Cieszyn. Pijani chcieli dostać się do Czech przez rzekę, by kupić alkohol..
fot.Policja
Policjanci z Cieszyna zatrzymali dwóch mężczyzn którzy nietrzeźwi, wybrali się po alkohol do Czech wpław przez graniczną rzekę Olzę. Mężczyźni trafili na silny nurt , a z opresji musieli ratować ich policjanci – poinformowała w sobotę policja.
Choć kontrola na granicah została tymczasowo przywrócona , jednak nie wszytskie punkty umożliwiają przejście czy przejazd i są one strzeżone przez funkcjonariuszy, możliwe jest jednak przejście np. w Cieszynie poprzez Most Przyjaźni, przez który obaj mężczyźni mogli przejść.
Przez Olzę do Czech po piwo.
Policjanci którzy przyjechali w piątek nad Olzę, zauważyli męższczyznę któremu silny nurt rzeki nie pozwolił na przejście na czeską stronę.Jeden z mundurowych wszedł za nim do wody i pomógł mu bezpiecznie wyjść na polski brzeg. Silny nurt porwał mężczyźnie buty, policjanci dali mu inne obuwie – dodaje Policja.

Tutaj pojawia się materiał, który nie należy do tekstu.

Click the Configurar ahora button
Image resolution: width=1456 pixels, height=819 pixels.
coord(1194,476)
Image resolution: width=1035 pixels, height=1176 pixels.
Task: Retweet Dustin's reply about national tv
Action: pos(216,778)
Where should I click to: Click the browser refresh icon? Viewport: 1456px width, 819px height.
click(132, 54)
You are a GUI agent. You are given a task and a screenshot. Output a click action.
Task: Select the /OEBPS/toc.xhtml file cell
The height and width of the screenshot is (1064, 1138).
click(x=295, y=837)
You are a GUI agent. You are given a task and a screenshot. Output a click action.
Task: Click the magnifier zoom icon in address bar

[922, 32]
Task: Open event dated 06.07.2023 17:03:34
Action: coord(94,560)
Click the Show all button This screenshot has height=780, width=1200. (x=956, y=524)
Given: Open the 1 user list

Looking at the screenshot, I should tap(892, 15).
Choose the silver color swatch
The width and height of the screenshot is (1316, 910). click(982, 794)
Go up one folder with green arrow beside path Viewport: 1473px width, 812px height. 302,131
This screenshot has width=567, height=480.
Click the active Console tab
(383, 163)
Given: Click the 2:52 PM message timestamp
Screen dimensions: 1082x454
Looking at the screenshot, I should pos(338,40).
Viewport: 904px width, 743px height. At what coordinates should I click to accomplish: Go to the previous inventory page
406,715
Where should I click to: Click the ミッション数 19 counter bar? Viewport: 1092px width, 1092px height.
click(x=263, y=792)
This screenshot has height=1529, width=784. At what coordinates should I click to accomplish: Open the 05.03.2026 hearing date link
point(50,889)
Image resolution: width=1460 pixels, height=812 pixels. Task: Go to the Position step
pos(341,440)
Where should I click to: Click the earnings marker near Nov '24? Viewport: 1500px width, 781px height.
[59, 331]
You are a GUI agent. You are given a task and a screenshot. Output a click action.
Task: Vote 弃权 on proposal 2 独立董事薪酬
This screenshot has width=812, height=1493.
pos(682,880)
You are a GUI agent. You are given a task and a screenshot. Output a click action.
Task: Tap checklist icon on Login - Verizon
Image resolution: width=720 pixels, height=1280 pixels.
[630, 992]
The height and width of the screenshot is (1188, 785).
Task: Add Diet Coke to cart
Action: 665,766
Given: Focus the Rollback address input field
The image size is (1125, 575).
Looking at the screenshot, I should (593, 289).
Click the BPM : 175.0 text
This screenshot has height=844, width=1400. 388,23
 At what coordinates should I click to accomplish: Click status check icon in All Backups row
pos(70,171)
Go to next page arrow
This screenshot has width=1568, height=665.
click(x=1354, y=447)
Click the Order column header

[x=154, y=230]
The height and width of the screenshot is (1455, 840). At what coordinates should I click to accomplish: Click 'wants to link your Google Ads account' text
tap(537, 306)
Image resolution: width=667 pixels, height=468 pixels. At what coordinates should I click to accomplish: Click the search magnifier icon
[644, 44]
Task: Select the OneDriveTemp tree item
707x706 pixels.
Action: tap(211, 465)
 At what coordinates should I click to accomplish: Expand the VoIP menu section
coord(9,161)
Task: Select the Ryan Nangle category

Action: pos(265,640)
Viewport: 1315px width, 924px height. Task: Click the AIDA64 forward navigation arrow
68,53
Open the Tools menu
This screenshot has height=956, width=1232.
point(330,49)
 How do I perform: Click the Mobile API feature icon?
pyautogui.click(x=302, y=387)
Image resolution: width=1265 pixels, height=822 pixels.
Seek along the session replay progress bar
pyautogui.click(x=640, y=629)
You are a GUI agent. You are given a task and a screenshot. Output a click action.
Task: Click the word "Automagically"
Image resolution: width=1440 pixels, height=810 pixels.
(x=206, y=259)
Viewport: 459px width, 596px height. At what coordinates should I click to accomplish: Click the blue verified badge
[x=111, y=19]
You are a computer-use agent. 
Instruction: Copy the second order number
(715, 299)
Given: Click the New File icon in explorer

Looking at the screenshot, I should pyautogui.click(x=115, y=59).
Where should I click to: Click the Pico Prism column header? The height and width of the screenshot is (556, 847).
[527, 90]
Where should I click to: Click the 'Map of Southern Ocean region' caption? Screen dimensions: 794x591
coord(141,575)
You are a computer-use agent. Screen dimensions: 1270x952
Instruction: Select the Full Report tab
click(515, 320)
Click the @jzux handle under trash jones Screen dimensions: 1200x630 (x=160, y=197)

Drugi mężczyzna, prawdopodobnie zauważywszy funkcjonariuszy postanowił wrócić do swojego kolegi. Gdy obaj baezpiecznie znależli się na polskim brzegu, okazało się że są pijani. Wynik badania wykazał w ich organizmach po ok. 3 promile alkoholu. 52-letni mieszkaniec Olsztyna i jego 40-letni kolega z Ciechanowa wytłumaczyli policjantom, że do Czech przez rzekę wybrali się, aby kupić… alkohol.
Obaj zostali ukarani mandatami za przekroczenie wbrew przepisom granicy RP, a następnie trafili na wytrzeźwienie poinformowała Policja.